• EXERCISE DATA
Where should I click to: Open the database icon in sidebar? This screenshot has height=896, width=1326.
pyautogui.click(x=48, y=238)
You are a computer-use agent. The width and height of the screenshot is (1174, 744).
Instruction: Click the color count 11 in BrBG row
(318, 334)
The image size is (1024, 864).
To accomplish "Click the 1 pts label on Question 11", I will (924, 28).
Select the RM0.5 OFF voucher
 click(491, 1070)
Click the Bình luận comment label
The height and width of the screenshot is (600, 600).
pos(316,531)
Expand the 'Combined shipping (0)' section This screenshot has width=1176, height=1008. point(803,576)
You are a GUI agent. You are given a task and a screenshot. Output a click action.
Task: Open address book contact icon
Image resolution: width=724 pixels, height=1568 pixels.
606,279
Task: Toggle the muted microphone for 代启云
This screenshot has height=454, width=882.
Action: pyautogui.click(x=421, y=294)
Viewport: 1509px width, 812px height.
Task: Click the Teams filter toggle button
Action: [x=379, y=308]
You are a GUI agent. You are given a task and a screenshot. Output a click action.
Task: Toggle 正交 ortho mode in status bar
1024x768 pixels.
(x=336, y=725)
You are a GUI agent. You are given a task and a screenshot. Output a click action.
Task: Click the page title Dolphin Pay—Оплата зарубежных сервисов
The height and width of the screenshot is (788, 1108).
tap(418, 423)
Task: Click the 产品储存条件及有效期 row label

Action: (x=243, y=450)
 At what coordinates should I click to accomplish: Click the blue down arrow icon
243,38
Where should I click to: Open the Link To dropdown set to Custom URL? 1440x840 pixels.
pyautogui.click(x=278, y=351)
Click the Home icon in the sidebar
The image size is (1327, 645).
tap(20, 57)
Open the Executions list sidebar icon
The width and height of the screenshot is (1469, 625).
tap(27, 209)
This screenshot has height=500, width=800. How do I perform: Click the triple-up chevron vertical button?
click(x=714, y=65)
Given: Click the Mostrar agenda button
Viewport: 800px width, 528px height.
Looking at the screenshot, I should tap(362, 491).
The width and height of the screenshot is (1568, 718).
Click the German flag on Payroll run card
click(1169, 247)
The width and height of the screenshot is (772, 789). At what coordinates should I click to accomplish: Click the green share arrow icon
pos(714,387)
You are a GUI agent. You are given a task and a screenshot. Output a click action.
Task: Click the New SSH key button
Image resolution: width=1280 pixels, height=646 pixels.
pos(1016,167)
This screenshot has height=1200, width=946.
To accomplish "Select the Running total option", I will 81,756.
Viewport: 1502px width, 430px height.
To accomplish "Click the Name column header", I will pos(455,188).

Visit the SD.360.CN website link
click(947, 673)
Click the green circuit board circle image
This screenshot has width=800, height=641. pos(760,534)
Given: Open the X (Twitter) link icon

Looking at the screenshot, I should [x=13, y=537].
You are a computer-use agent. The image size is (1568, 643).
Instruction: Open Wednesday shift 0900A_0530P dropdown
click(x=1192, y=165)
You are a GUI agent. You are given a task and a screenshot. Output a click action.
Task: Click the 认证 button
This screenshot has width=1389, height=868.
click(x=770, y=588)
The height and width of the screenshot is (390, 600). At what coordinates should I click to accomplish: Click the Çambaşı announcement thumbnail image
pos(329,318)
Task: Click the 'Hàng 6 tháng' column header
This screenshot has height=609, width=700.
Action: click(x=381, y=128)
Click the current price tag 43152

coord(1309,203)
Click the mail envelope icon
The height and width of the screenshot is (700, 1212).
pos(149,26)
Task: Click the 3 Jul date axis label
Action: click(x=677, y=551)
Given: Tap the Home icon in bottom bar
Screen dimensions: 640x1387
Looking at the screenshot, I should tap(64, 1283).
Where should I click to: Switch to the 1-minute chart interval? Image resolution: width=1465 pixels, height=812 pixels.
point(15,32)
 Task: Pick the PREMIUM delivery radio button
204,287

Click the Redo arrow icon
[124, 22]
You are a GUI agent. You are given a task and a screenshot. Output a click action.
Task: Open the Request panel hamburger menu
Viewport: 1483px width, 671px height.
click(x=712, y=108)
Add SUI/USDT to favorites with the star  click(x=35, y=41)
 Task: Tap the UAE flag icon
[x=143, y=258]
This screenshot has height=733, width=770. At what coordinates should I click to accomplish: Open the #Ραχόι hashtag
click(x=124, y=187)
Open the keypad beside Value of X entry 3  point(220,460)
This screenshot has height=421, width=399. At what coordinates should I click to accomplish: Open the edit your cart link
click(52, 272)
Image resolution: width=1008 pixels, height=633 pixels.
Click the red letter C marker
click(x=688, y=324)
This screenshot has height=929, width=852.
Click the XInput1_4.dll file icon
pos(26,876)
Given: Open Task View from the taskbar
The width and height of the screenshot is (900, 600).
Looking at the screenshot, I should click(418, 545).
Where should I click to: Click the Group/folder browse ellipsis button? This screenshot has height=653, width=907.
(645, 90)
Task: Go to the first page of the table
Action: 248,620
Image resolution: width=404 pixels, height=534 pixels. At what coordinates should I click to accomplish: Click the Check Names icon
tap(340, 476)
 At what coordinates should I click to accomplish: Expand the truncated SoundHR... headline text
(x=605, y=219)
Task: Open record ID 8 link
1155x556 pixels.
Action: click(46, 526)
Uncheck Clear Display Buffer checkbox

• AIM OF THE TASK
Each line in the listing where the word "will" is found is to be copied.

• TASK OUTPUT
To accomplish "Click the 1 pts label on Question 11", I will (924, 28).
To accomplish "Select the Running total option", I will 81,756.
To accomplish "Click the Name column header", I will pos(455,188).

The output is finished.